-- Begin Excerpt --

A.3 On the generic approach

The aim of this section is to show that \(\sum _{n \ge 1} X_{\mathrm{T}_n}\) and \(\Omega ^T (\varvec{\omega },r)\) have the same distribution. This is done by comparing their Fourier transforms. Remind that the spectral measure of the variogram is positive, symmetric, without an atom at the origin, and satisfies the integrability property

$$\begin{aligned} \int _{{\mathbb {R}}} \frac{x^2 \, {\mathcal {X}}(dx)}{1 + x^2} = A < +\infty . \end{aligned}$$
(27)

Let us start with

$$\begin{aligned} {\mathcal {X}}(dx) = \int _{{\mathbb {R}}_+} \exp \left( - t \frac{x^2}{1 + x^2} \right) \, \frac{x^2 \, {\mathcal {X}}(dx)}{1 + x^2} \, dt. \end{aligned}$$

Because of (27), the positive function \(\theta \) defined on \({\mathbb {R}}_+\) by

$$\begin{aligned} \theta (t) = \int _{{\mathbb {R}}} \exp \left( - t \frac{x^2}{1 + x^2} \right) \, \frac{x^2 \, {\mathcal {X}}(dx)}{1 + x^2} \end{aligned}$$

is upper bounded by A. It follows that, for each \(t>0\), the measure

$$\begin{aligned} {\mathcal {X}}_t (dx) = \frac{1}{\theta (t)} \exp \left( - t \frac{x^2}{1 + x^2} \right) \, \frac{x^2 \, {\mathcal {X}}(dx)}{1 + x^2} \end{aligned}$$

is a probability measure on \({\mathbb {R}}\). This measure is symmetric, and satisfies

$$\begin{aligned} {\mathcal {X}}(dx) = \int _{{\mathbb {R}}_+} {\mathcal {X}}_t (dx) \, \theta (t) \, dt. \end{aligned}$$
(28)

-- End Excerpt --
-- Begin Given information --

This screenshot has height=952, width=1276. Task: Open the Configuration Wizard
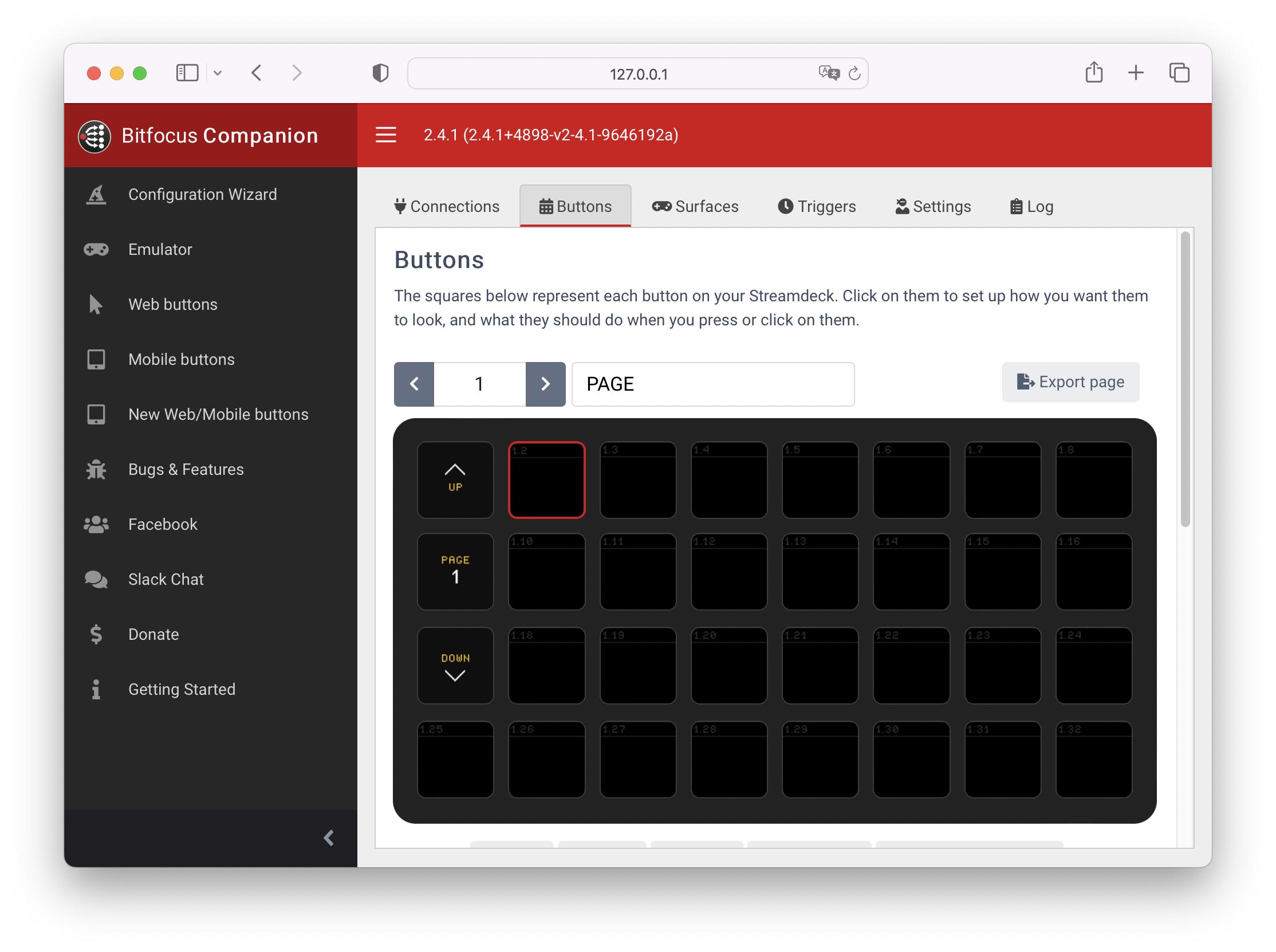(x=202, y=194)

-- End Given information --
-- Begin Given information --

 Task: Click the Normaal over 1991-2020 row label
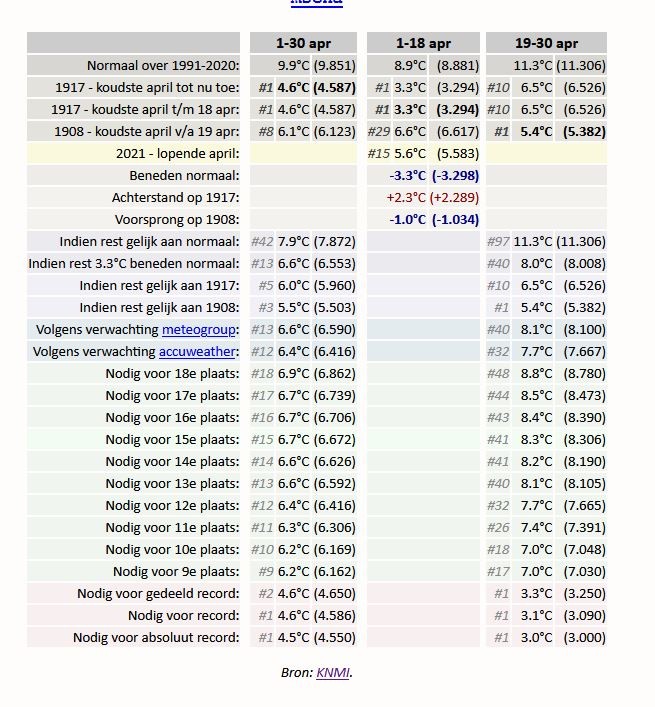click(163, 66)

-- End Given information --

> _Request_
Pick up the excerpt on the spectral measure of the variogram after its final line and continue it. The material shown above comes from a source unrelated to the excerpt on the spectral measure of the variogram.

> _In response_
Consider now a Poisson point process \(\bigl (\mathrm{T}_n: n \ge 1 \bigr )\) with intensity \(\lambda (t) = \lambda \, \theta (t)\) on \({\mathbb {R}}_+\) (\(\lambda \) is put here as a short notation for \(\frac{|\varvec{\omega }|^2}{4r}\)). Since \(\theta \)\(\lambda (t)\) is upper bounded by \(\lambda A\), this process has no accumulation point. Consider also a family \(\bigl ( X_t: t \in {\mathbb {R}}_+ \bigr )\) of independent random variables, with \(X_t\) being distributed as \({\mathcal {X}}_t\). Because \({\mathcal {X}}_t\) is symmetric, the Fourier transform of \(X_t\) can be written as

$$\begin{aligned} {\mathbb {E}}\bigl [ \exp ( i u X_t ) \bigr ] = \int _{{\mathbb {R}}} \cos (u x) \, {\mathcal {X}}_t (dx). \end{aligned}$$
(29)

In what follows, we calculate the Fourier transform of \(\mathrm{T}= \sum _{n \ge 1} X_{\mathrm{T}_n}\). Denoting by \( \Lambda (t_0)\) the integral of \(\lambda (t)\) on \(]0,t_0[\), we have

$$\begin{aligned}&{\mathbb {E}}\bigl [ \exp ( i u \mathrm{T}) \bigr ]\\&\quad = \lim _{t_0 \longrightarrow +\infty } \sum _{n=0}^{+\infty } \exp \bigl ( - \Lambda (t_0) \bigr ) \, \frac{\Lambda ^n (t_0)}{n!} \\&\qquad \times \left[ \int _0^{t_0} \frac{\lambda (t)}{\Lambda (t_0)} \, {\mathbb {E}}\bigl [ \exp ( i u X_t ) \bigr ] \, dt\right] ^n \\&\quad = \lim _{t_0 \longrightarrow +\infty } \exp \left( \int _0^{t_0} {\mathbb {E}}\bigl [ \exp ( i u X_t ) - 1 \bigr ] \, \lambda (t)\, dt \right) \\&\quad = \exp \left( \int _0^{+\infty } {\mathbb {E}}\bigl [ \exp ( i u X_t ) - 1 \bigr ] \, \lambda (t) \, dt \right) . \end{aligned}$$

This implies, owing to (29)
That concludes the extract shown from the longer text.